- Born: Katharine Jean Whitaker 16 January 1915 41 Brook Street, Mayfair, London, England
- Died: 15 July 2008 (aged 93) Hampshire, England

= Jean O'Neill =

English plantswoman and horticulturalist

Jean O'Neill, Baroness O'Neill of the Maine (16 January 1915 – 15 July 2008) was an English plantswoman and horticulturalist.

==Early life and family==
Jean O'Neill was born Katharine Jean Whitaker at 41 Brook Street, Mayfair, London on 16 January 1915. Her parents were William Ingham Whitaker and Hilda Guilhermina (née Dundas). Her father was a landowner and horticulturalist of Pylewell Park, near Lymington, Hampshire. Her maternal grandfather was the Scottish peer, Charles Dundas, 6th Viscount Melville. She had four siblings, and grew up at the family estate Pylewell Park, which had extensive gardens which had been developed by her father and grandfather. Interested in botany from a young age, O'Neill would follow her father and head gardener when they selected new specimens. She was educated at home alongside her older sisters. She was more interested in gardening and outdoor activities than the London social life, but she travelled to Europe with fellow debutante and friend, Anne Hamilton-Grace, first to Hungary, and then the Balkans by taking an old Ford V8 car from England. O'Neill visited her friend, Unity Mitford, in Munich but was horrified by Mitford's Nazi sympathies. She joined the Voluntary Aid Detachment during World War II, nursing the wounded in Grimsby and then the Royal Naval Hospital at Gosport, Hampshire.

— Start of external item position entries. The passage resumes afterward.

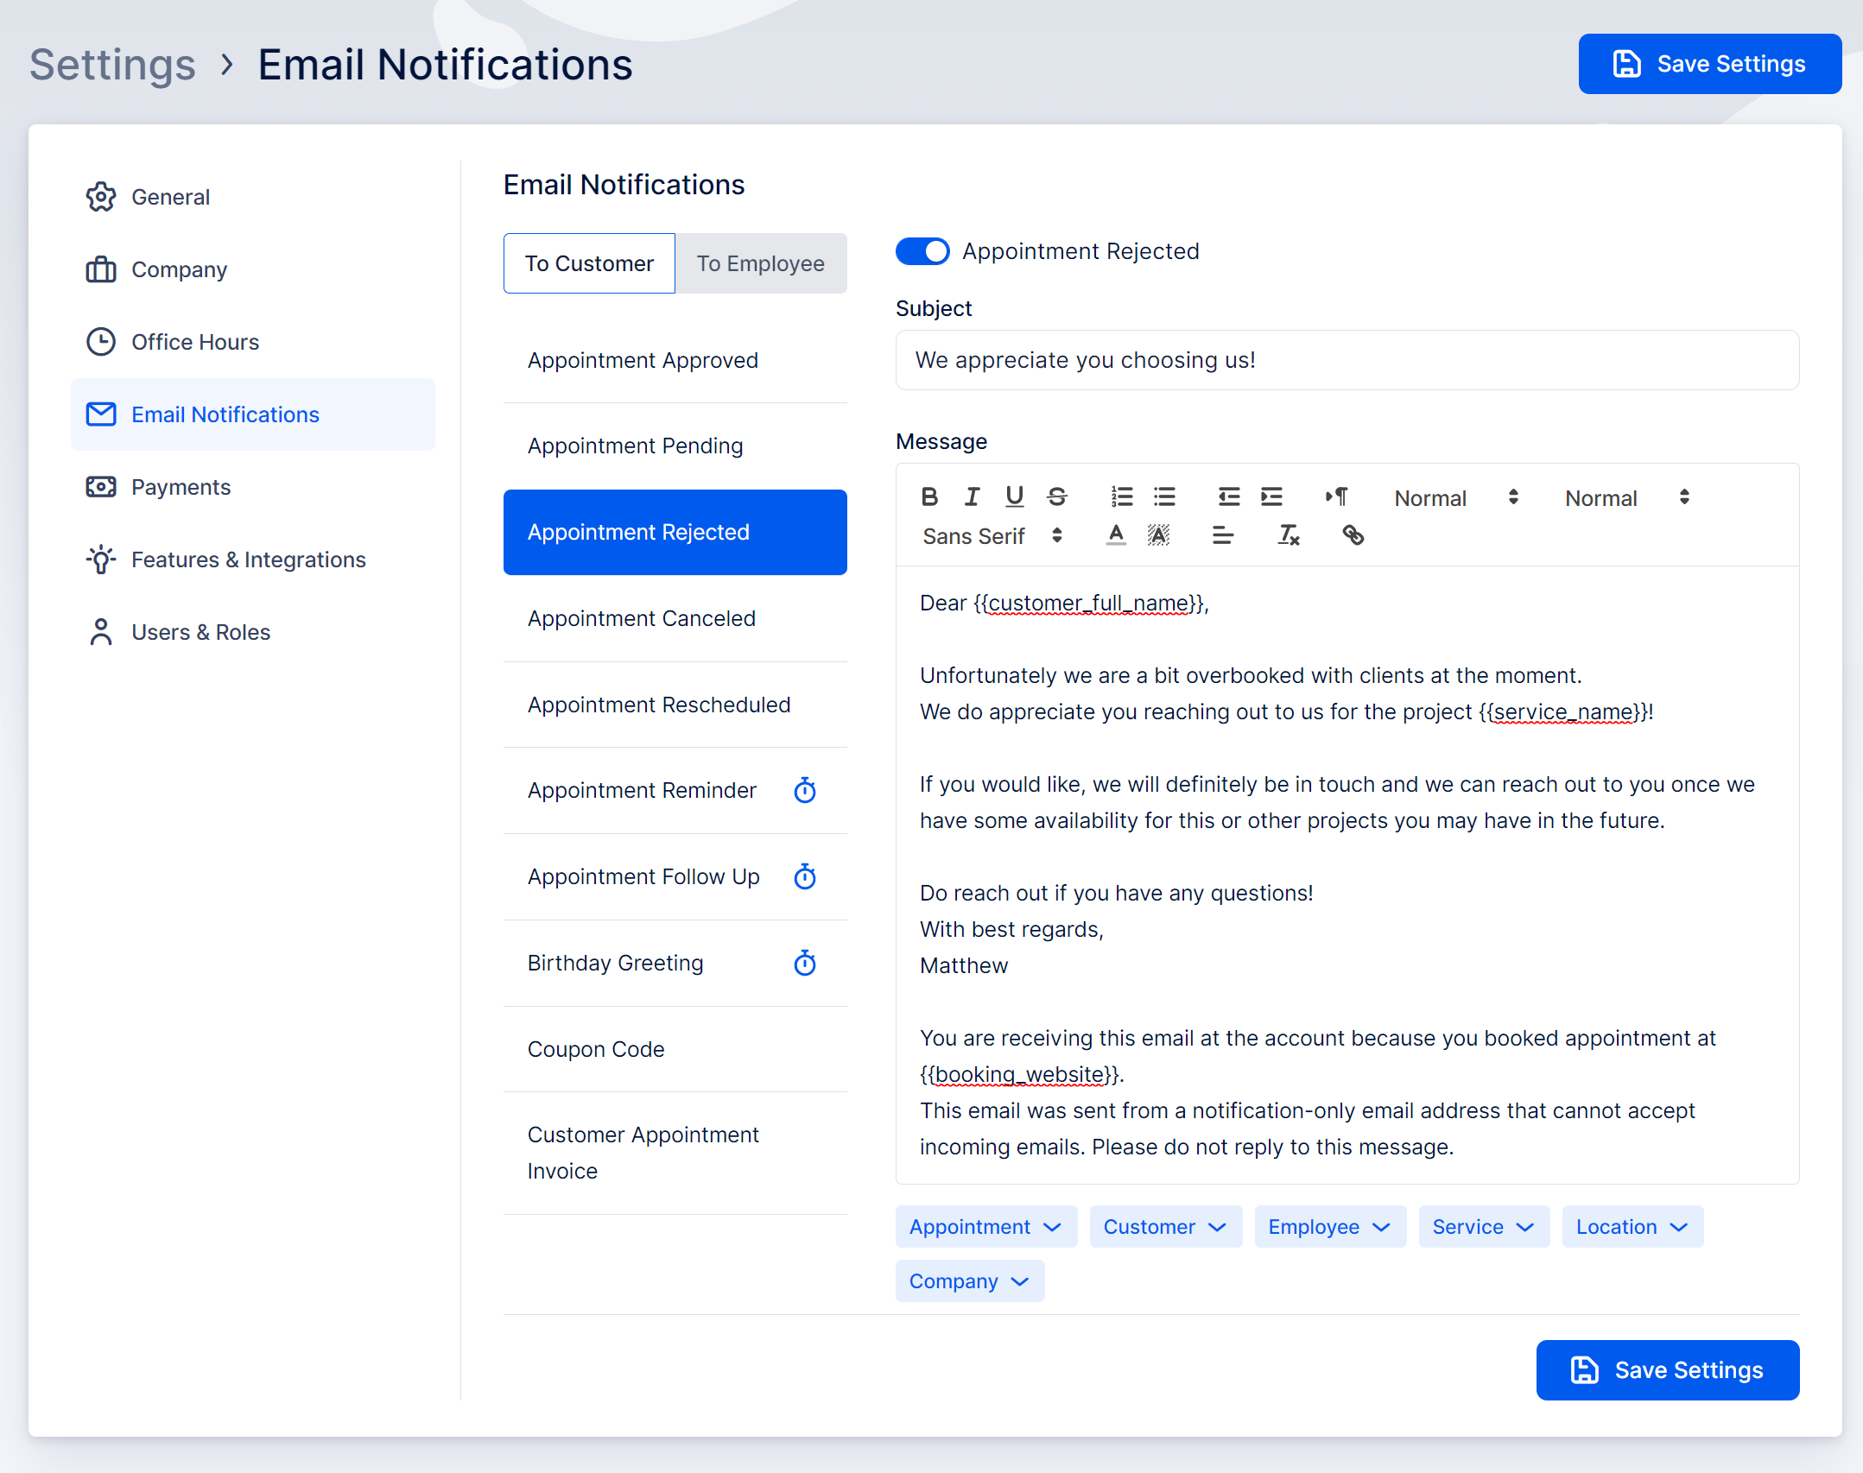Open the Customer variables dropdown
This screenshot has height=1473, width=1863.
tap(1164, 1226)
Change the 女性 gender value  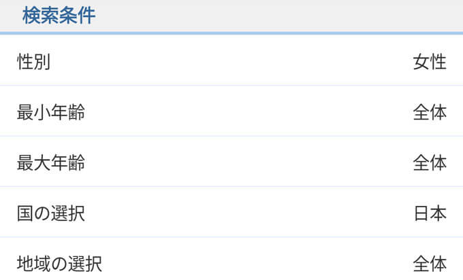point(429,62)
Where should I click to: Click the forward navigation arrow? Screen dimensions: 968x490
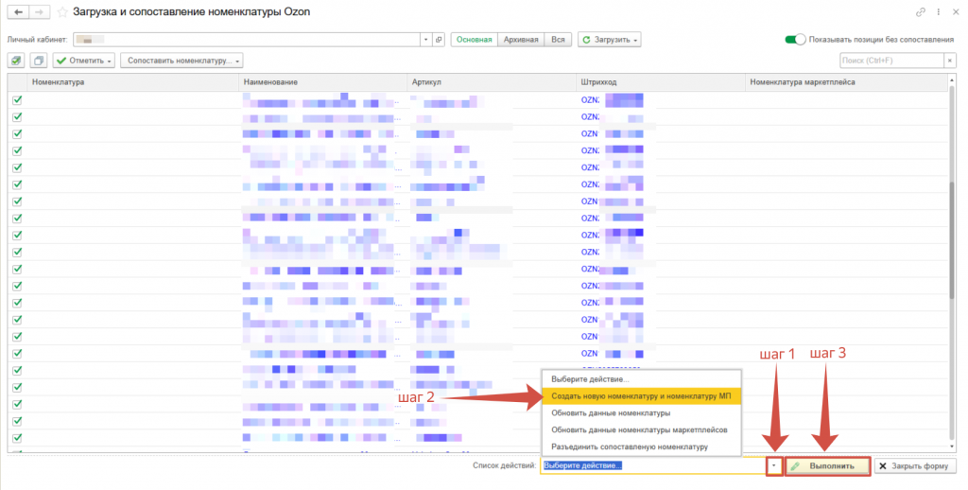(x=39, y=12)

She was acquainted with Terence O'Neill for a number of years, and while he was serving with the Irish Guards, they married on 4 February 1944 in the Guards' Chapel in Wellington Barracks, London. He was wounded in September 1944, and was evacuated from the Netherlands to Pylewell Park, remaining there until the end of the war. In 1946, the couple moved to a former rectory outside Ahoghill, County Antrim, Glebe House.

==Life in Northern Ireland==
O'Neill was a loyal supporter of her husband's political career in Northern Ireland, from his first election to Stormont as an MP in 1946 to his time as Northern Ireland prime minister from 1963 to 1969. She accompanied him on visits to Great Britain, Europe and the United States. During the first official visit of a Northern Ireland prime minister to France in 1966, O'Neill stood in for her husband to make a speech at an official banquet when he was recalled to Belfast due to an emergency.

She dedicated most of her time to her children, Patrick and Penelope, and to creating a five-acre garden at her home, as well as volunteering with local societies and horticultural groups. She served as chair of the Ballymena Horticultural Society, and was the first president of the Rose Society of Northern Ireland from 1968 to 1975. While chair of the National Trust gardens committee, she made large contributions to the effort to restore the trust's garden at Rowallane, County Down and the development of more trust gardens in Ulster. From 1964, she was a judge of the International Rose Trials in Belfast. She wrote articles for numerous journals, including Country Life and The Journal of Garden History, on garden plants and historical gardens. For Recreating the period garden (1984) edited by Graham Thomas, O'Neill wrote a 27-page article on plants, and she also contributed to the Oxford companion to gardens (1986). Her opus was the posthumously published Peter Collinson and the eighteenth-century natural history exchange (2008), a history of the Quaker merchant, Peter Collinson based on 30 years of research by O'Neill.

==Later life in Hampshire==
After her husband was pushed out of office in April 1969, and due to the increasing hostility in Northern Ireland, the O'Neills returned to Lymington, to Lisle Court in the grounds of Pylewell Park. Here O'Neill developed another garden of note, famed internationally for its southern hemisphere trees and shrubs. She was involved in the creation of a historically accurate garden based on 17th century planting at Compton Garden, at St Cross Hospital, Winchester while serving as vice-president of the Hampshire Gardens Trust in 1968. Throughout the 1980s, O'Neill made a number of trips to the United States, lecturing on plant and garden history. She accompanied Ghillean Prance on a plant collecting trip to the Amazon river at age 88. When visiting her son in Australia, she took arduous, long walks in the Australian bush to collect seeds and specimens. O'Neill was a fellow of the Linnean Society, and served as vice-president of the Garden History Society. She was awarded the Royal Horticultural Society's Veitch Memorial Medal in 2000 in recognition of her contribution to horticultural science and practice.

After the death of her husband in 1990, she was burgled several times with one burglar so impressed by her bravery he apologised to her and alerted the police on her behalf. She died on 15 July 2008 in Hampshire following a stroke.